Sir Archy then became what most experts consider to be the first great Thoroughbred stallion bred in America. He went to stud, at first under Davie, then under Davie's son, who appears to have stood the stallion in Virginia for a couple of years. Then William Amis bought Sir Archy, and stood the horse for 25 of his 28 years at his plantation, Mowfield, near the Roanoke River in Northampton County, North Carolina. Even at the advanced age of 24, Sir Archy's stud fee was $100. Amis' son estimated that during the years he stood at Mowfield, Sir Archy earned $76,000 in stud fees.

The stallion became known as the Godolphin Arabian of America, meaning that his influence on the American Thoroughbred was as important as the Godolphin Arabian's influence on European breeding. Like the "Blind Hero of Woodburn", Lexington — who was his great–grandson — Sir Archy became one of America's greatest foundation sires. Throughout the 1820s, the fastest horses in America were descendants of Sir Archy.

In 1827, the Washington DC Jockey Club and the Maryland Jockey Club announced that only a limited number of horses were eligible to run in their races. Although the fine points of the announcement were complex, it effectively barred all horses sired by Sir Archy; his offspring were so successful that few, if any, horses not sired by Sir Archy bothered to race. Both Jockey Clubs admitted they were concerned about their long-term viability.

* Task objective:
Decide whether each statement agrees with the passage on Sir Archy, giving yes or no and quoting the words that settle it: (a) William Amis stood Sir Archy at Mowfield for 25 of the horse's 28 years; (b) Sir Archy was a great-grandson of Lexington; (c) by age 24, Sir Archy's stud fee had fallen below $100.

* Extracted material:
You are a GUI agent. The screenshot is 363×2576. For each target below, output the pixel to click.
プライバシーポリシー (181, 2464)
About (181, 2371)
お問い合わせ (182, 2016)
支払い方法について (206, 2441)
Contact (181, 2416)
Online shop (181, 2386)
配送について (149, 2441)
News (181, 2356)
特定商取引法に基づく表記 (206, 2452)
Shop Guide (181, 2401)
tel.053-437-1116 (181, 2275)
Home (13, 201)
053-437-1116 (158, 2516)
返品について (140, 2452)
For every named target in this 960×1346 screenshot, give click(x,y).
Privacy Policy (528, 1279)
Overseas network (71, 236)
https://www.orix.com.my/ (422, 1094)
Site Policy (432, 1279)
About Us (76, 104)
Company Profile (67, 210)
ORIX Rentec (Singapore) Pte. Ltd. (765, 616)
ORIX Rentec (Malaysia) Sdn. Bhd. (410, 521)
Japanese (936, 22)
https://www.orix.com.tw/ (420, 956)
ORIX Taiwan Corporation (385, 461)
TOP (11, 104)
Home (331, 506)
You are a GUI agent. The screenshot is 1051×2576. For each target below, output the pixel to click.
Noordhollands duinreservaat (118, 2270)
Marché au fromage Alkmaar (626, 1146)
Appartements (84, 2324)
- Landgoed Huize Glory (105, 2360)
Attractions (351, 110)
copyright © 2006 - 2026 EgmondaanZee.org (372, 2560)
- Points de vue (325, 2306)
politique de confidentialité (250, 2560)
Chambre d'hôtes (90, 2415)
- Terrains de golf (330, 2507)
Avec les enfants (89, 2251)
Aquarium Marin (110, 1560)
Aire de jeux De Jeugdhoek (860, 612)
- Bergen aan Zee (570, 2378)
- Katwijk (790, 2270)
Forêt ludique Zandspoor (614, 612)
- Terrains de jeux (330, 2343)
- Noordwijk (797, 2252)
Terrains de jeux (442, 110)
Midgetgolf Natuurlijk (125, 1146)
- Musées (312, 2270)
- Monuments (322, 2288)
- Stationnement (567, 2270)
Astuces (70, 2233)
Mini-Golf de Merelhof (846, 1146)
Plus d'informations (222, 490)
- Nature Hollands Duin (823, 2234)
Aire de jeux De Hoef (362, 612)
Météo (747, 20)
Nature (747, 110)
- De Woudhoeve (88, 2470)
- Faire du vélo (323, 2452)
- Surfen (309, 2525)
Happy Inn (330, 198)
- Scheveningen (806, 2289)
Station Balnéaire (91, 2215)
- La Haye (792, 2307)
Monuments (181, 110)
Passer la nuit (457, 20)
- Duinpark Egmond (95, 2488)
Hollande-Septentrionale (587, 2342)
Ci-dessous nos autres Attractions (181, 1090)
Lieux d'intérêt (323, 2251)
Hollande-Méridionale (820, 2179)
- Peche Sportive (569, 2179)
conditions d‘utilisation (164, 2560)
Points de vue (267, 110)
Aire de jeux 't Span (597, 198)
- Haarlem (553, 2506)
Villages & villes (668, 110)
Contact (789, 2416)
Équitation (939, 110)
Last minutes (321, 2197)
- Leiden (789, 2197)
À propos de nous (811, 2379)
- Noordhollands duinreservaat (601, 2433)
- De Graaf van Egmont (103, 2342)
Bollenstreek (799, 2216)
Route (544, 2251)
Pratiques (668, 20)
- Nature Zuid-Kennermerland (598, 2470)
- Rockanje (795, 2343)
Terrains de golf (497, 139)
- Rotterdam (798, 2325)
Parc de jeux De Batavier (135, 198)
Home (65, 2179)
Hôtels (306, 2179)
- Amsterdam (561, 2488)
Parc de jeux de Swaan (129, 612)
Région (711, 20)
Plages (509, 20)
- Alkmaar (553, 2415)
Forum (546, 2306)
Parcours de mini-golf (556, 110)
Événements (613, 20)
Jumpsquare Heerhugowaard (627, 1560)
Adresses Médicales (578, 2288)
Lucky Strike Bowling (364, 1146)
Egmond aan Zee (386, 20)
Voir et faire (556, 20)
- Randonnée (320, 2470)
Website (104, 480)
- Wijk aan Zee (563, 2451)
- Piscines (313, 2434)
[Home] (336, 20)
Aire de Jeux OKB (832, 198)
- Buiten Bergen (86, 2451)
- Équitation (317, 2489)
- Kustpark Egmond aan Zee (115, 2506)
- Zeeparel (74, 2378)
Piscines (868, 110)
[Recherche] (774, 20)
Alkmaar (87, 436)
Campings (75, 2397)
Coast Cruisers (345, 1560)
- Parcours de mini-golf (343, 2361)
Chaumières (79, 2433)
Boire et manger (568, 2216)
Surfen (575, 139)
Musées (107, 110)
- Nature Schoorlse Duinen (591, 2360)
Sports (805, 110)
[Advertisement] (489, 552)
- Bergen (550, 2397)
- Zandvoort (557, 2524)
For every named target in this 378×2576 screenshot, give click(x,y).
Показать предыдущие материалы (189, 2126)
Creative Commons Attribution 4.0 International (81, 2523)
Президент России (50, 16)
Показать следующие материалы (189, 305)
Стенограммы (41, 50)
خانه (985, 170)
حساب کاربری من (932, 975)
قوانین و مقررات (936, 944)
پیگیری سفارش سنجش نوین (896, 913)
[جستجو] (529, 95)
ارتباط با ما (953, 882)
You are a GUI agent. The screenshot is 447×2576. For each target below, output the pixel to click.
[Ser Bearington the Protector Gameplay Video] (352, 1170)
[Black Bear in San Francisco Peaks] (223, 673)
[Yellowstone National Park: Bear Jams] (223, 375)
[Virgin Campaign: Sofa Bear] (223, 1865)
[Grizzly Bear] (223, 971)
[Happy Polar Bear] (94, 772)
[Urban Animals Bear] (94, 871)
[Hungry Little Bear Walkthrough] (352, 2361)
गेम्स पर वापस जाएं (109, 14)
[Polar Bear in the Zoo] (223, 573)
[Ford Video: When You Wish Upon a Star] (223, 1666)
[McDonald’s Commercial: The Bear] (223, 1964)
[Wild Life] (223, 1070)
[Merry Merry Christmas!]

* Result below:
(a) Yes: "stood the horse for 25 of his 28 years at his plantation, Mowfield"
(b) No: "Lexington — who was his great–grandson —"
(c) No: "Even at the advanced age of 24, Sir Archy's stud fee was $100."